- **Given passage**:
Walker contrasts the children’s feelings with those reported by studies about the feelings of adults. She finds that children in her study did not express feelings reported by adults, such as increased spirituality or patriotism.61 But Walker does note that children reported their understanding of the events in terms of “us” versus “them.” However, no hatred against any group of fixed images or assumption of how a terrorist would look was expressed by any of the children.

Walker concludes the chapter by discussing the consequences of the children’s understanding of the September 11 events and who was involved in these events. She also speaks of the difficulty the children have in distinguishing the difference between the attacks on America and the wars in Afghanistan and Iraq. This confusion renders Walker apprehensive about these children’s eventual conceptualization of “good” and “evil.”62

Professor Erin O’Brien, in her role as the discussant, provides a synthesis and critique of the three essays in this section addressing “September 11, 2001, and Public Opinion.”63 She proceeds to present her synthesis of the three essays first as individual papers and second as a collective body of work. Each of these papers pushes the scholarship forward to help us understand “how public opinion [inside and outside the United States] was formulated and voiced after September 11, 2001,” she notes.64 As a collective, O’Brien observes that the essays offer common themes regarding public opinion after September 11.65 These included community boundaries, centralizing the marginalized communities, media misrepresentations of facts, the emergence of ethnocentrism in the post–September 11 era, and the local and international implications of forfeiting democratic principles in U.S. policy.66

O’Brien concludes her synthesis of the three papers by saying, “The three chapters that form this section thus refine mainstream accounts of public opinion following 9/11. They build and expand on existing empirical literature. Most importantly, they matter socially and politically, and they illuminate the variety of ways in which 9/11 influenced national and international public opinion.”

The fourth and concluding section, “Comparative Perspectives on Homeland Security and Democracy,” focuses on a cross-cultural, global understanding of security and emerging policies in the post–September 11 era. Not all the essays presented at the symposium are included in this volume. Dilip Das’s presentation is summarized here and is further analyzed in the panel discussant’s chapter, by Timothy J. Berard.

- **Supplied material**:
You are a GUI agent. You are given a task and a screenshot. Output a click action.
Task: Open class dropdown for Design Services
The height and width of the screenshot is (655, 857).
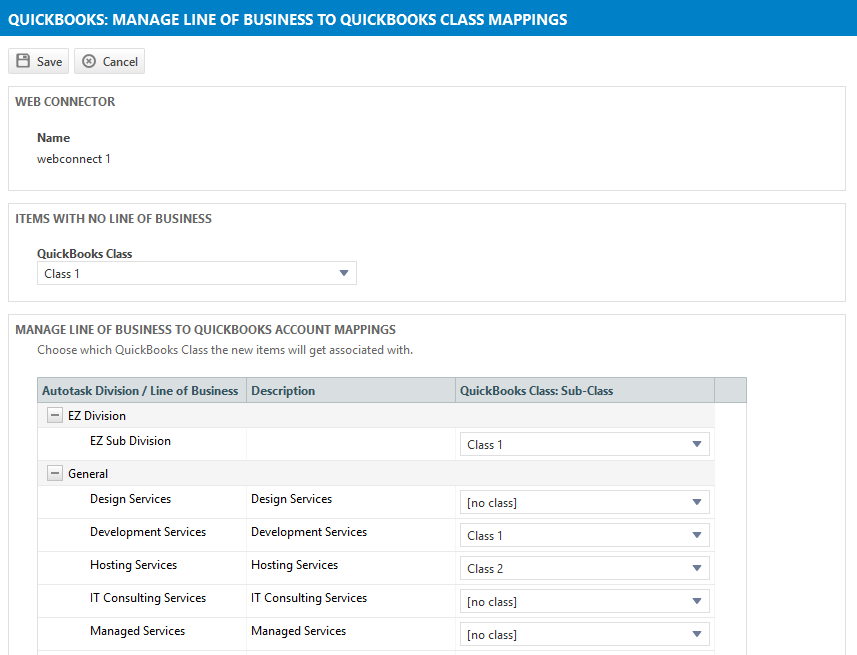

- **Stated task 1**:
In the passage on the September 11 essays, which feelings reported by adults did the children in Walker's study not express?
- **Stated task 2**:
Carry the passage on the September 11 essays forward, starting right after its final sentence.

- **Written answer 1**:
Increased spirituality or patriotism.

- **Written answer 2**:
Das’s presentation showed the inherent contradiction between democracy and agents of security.67 He examined case studies from a number of democracies described as established democracies, emerging democracies, and mixed democracies. The established democracies are those where societies have a stable, democratic tradition, like the United Kingdom. The emerging democracies are those that have recently emerged from a totalitarian past, like the Russian Federation. The last category of democracies is the mixed democracies where a democratic form of governance has taken root, but the violent and intractable past has kept the society in the grip of the past, like South Africa’s apartheid and ethnic strife.68

The contradictions Das discussed included professional, organizational, and operational challenges. Professional challenges stem from the very nature of policing. Wherever they are, the police find themselves exercising restraints and practicing coercion. The methods and the degree may differ in the different democracies. Organizational culture changes slowly. The culture in the police organizations, notwithstanding the political culture of the society, tends to be universally militaristic, hierarchy oriented, and noninnovative. Such an organizational culture is not amenable to the democratic values of openness, freedom of expression, and service of the people. Ironically, this is true in all stages of democratic political development of a society. Operational challenges are the rise of international crimes like organized crime and terrorism from which no democracy is free. Organized crime and other forms of violent crimes have been terribly challenging for the emerging and the mixed democracies. The more crime, the more undemocratic the operational answers tend to be.

In May 1995 scholars and practitioners from several countries presented original studies of the different categories at the annual meeting of the International Police Executive Symposium. The presentation at the Symposium on Democracy summarized these studies. It further examined democracy with a view of security and safety and democracy beyond the constraints of the present events and the geographic boundaries of a single nation.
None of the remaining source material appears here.